A few years ago I wouldn’t have written a critic’s choice on Bobby “Blue” Bland. He sounded as if he’d abused his pipes past the point of no return; his trademark gospel squall had degenerated into an obscene snort; and he might have phoned in his performances for all the emotional commitment he showed. Recently, though, Bland has shown signs of rejuvenation. His easygoing intimacy can still warm up a room, and despite the toll the years have taken on his voice, (the squall should be put out to pasture, but it sounds as if its already there), few modern blues singers can wrap themselves around a ballad of such a masterful combination of confidence and vulnerability.

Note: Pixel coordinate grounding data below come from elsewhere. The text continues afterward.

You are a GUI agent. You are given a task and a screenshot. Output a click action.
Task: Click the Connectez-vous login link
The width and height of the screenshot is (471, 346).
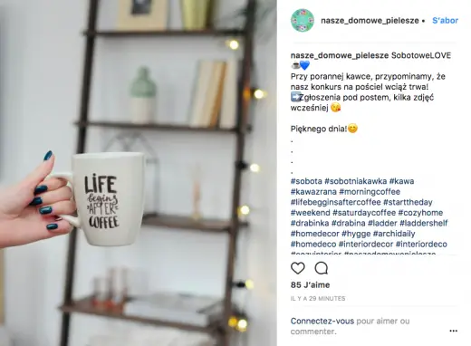(322, 321)
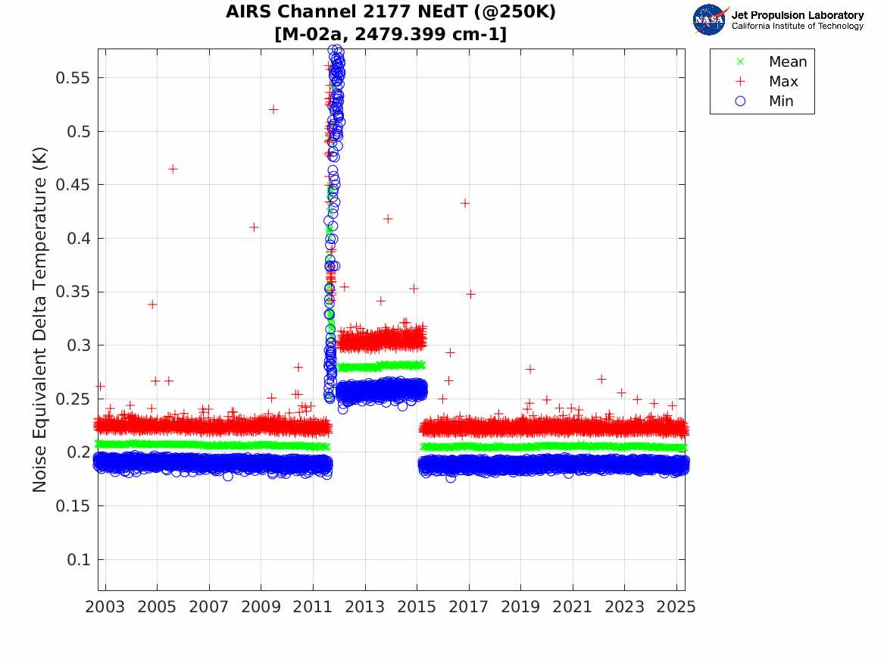Click the subtitle M-02a, 2479.399 cm-1
884x663 pixels.
391,34
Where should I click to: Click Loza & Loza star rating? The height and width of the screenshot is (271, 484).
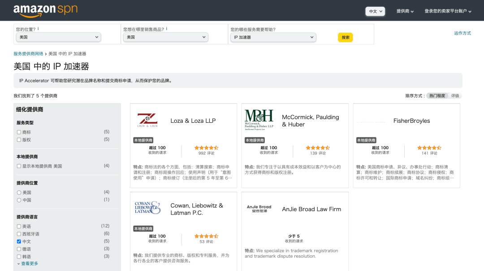(x=206, y=147)
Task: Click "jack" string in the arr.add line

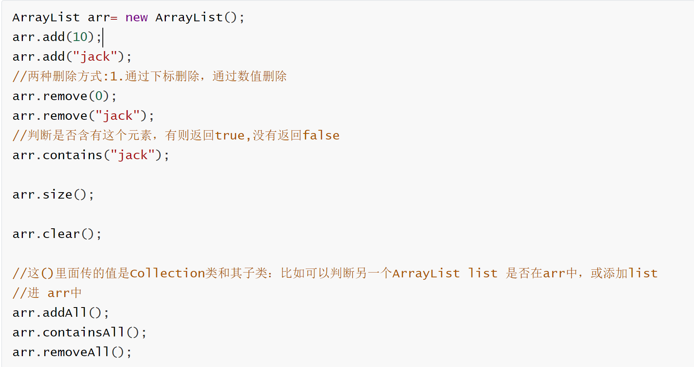Action: point(95,57)
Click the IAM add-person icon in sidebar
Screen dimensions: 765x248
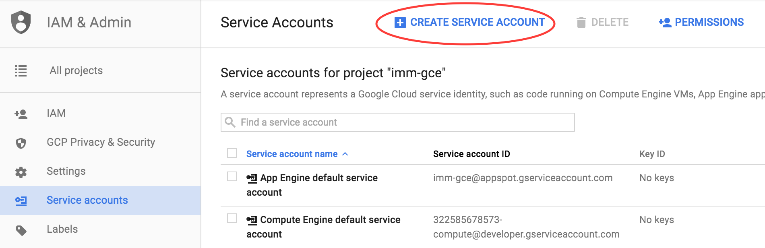point(21,114)
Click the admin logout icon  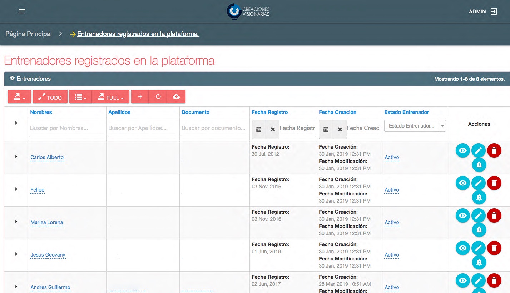[x=494, y=11]
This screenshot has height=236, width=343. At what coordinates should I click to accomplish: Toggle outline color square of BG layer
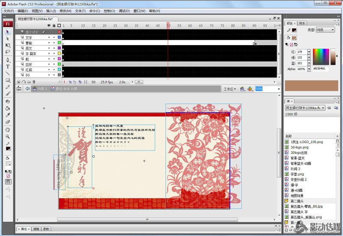(60, 75)
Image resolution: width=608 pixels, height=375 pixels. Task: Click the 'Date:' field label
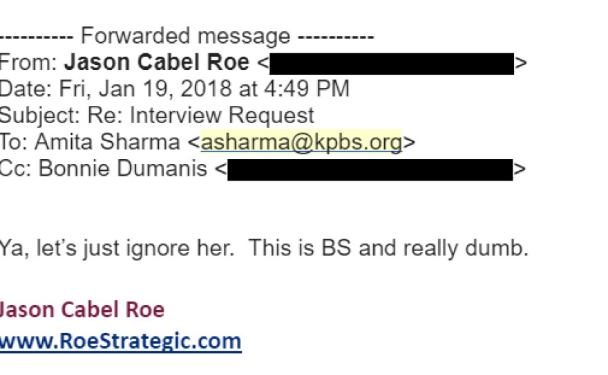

Bland is a strangely conservative performer: songs, instrumental arrangements, even spoken asides and extremoraneous embellishments are carefully worked out in advance, giving his shows a feel of either comfortable familiarity or mechanical impersonality, depending on the singer’s mood. At his best, though, Bland evokes a blues era when romanticism and grit lay comfortably side by side; his relaxed charm could be a lesson to some of today’s hyperkinetic, ego-drenched macho strutters. Saturday, 9 PM, Buddy Guy’s Legends, 754 S. Wabash; 427-0333 or 427-1190.

Art accompanying story in printed newspaper (not available in this archive): photo/Edward Lines Jr..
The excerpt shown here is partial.